WHAT THE TASK ASKS =>
Each line of the listing that includes the string "Policy" needs to be located and copied.

START DATA PROVIDED

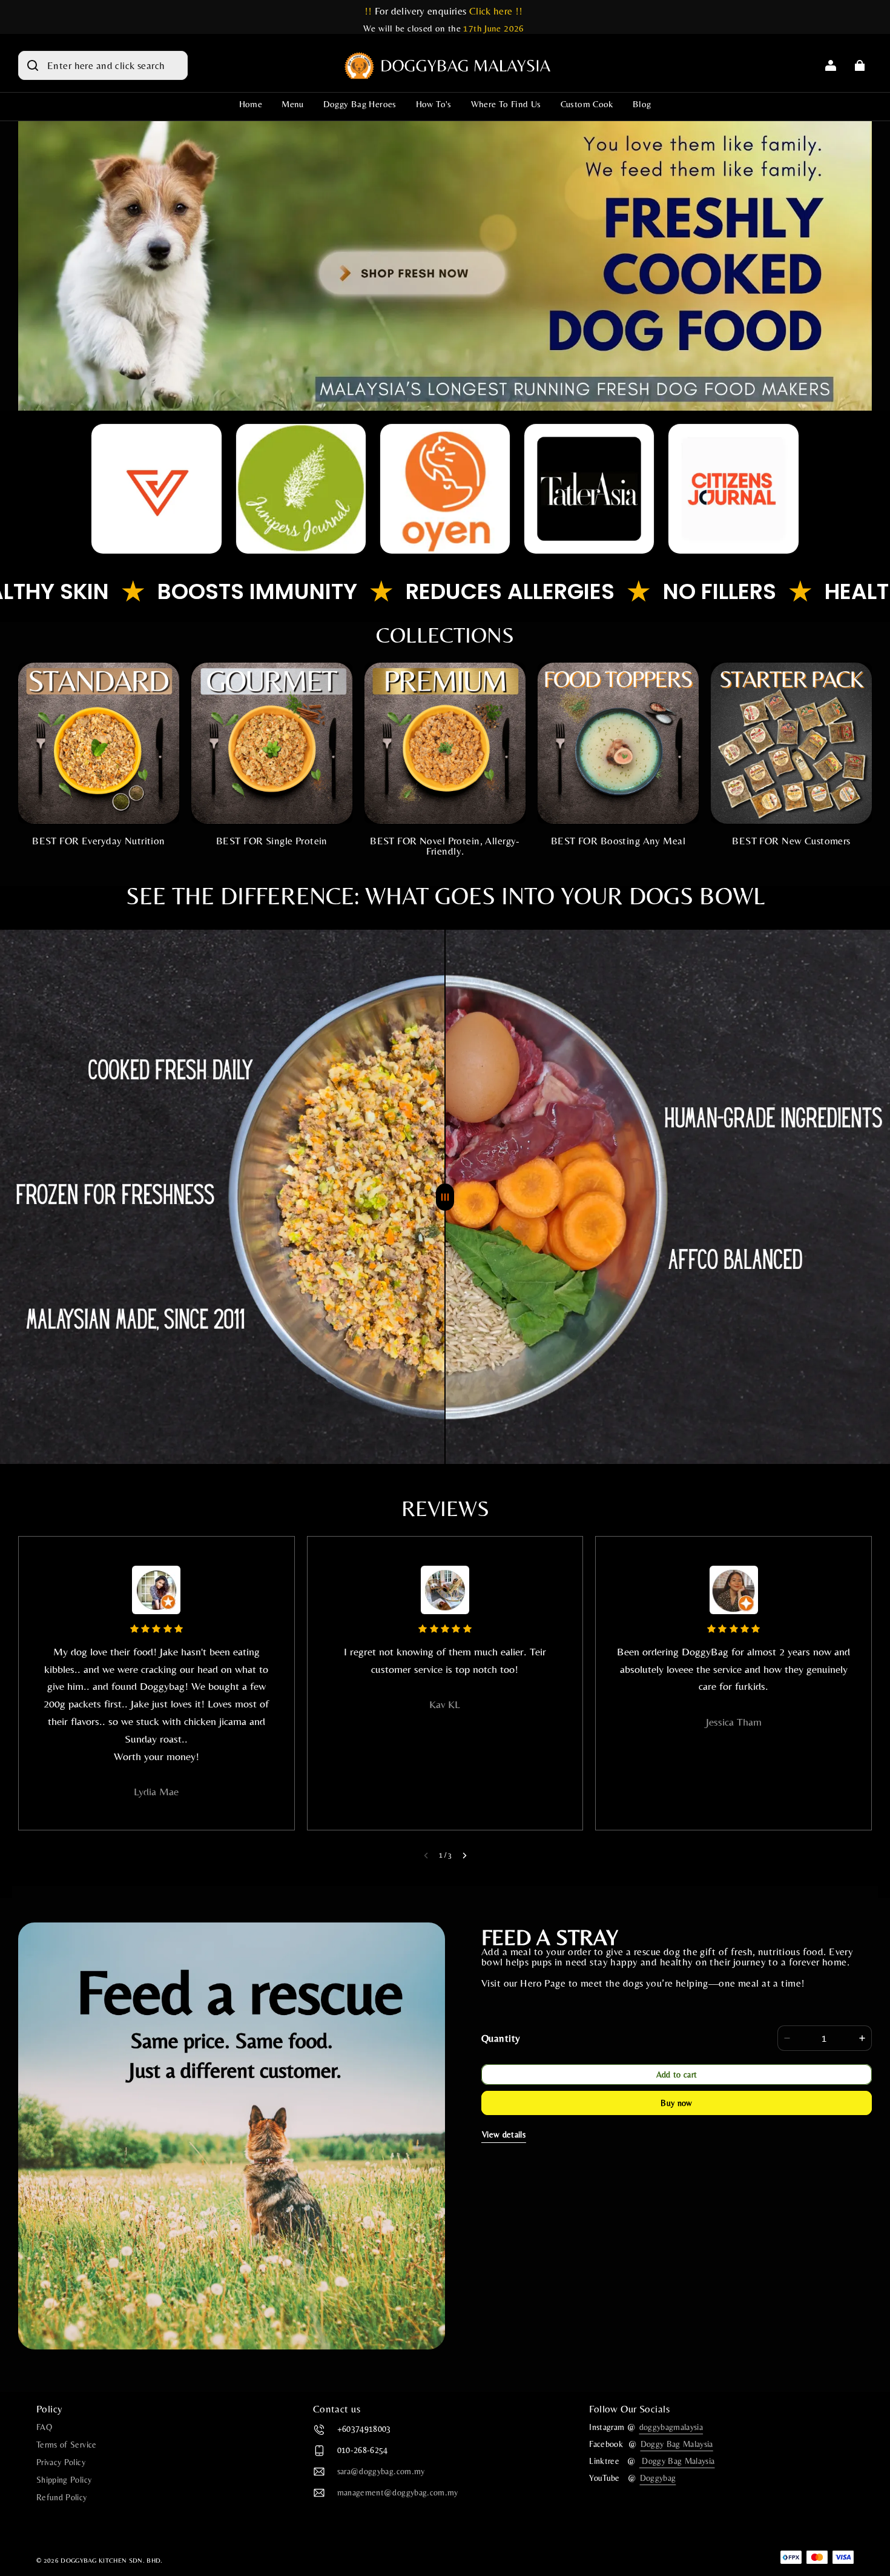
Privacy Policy (60, 2462)
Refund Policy (61, 2497)
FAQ (44, 2427)
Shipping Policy (63, 2480)
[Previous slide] (426, 1855)
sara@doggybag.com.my (381, 2472)
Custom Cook (587, 104)
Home (251, 104)
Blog (642, 104)
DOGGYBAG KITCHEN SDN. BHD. (111, 2560)
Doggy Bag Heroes (360, 104)
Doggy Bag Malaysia (677, 2444)
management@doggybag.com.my (397, 2493)
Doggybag (658, 2478)
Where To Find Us (506, 104)
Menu (293, 104)
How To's (434, 104)
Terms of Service (66, 2444)
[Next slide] (464, 1855)
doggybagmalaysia (671, 2427)
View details (504, 2134)
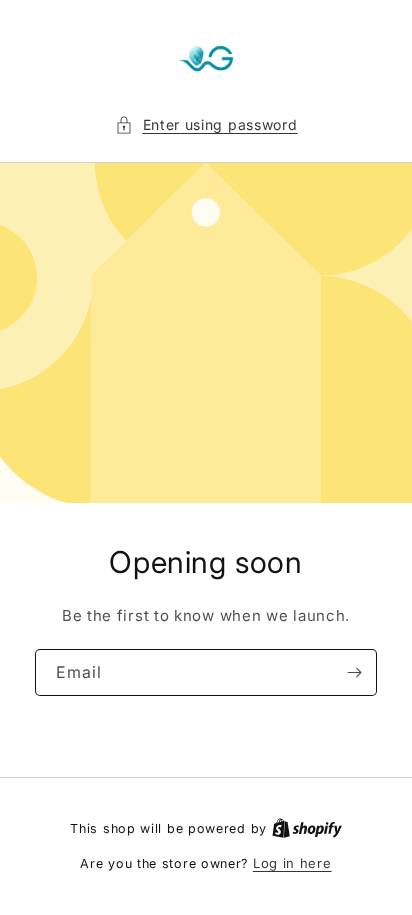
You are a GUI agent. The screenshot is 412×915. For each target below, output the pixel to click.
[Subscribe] (354, 672)
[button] (206, 124)
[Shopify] (307, 828)
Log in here (292, 863)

END DATA PROVIDED

REPLY TO THE TASK =>
Privacy Policy (60, 2462)
Refund Policy (61, 2497)
Shipping Policy (63, 2480)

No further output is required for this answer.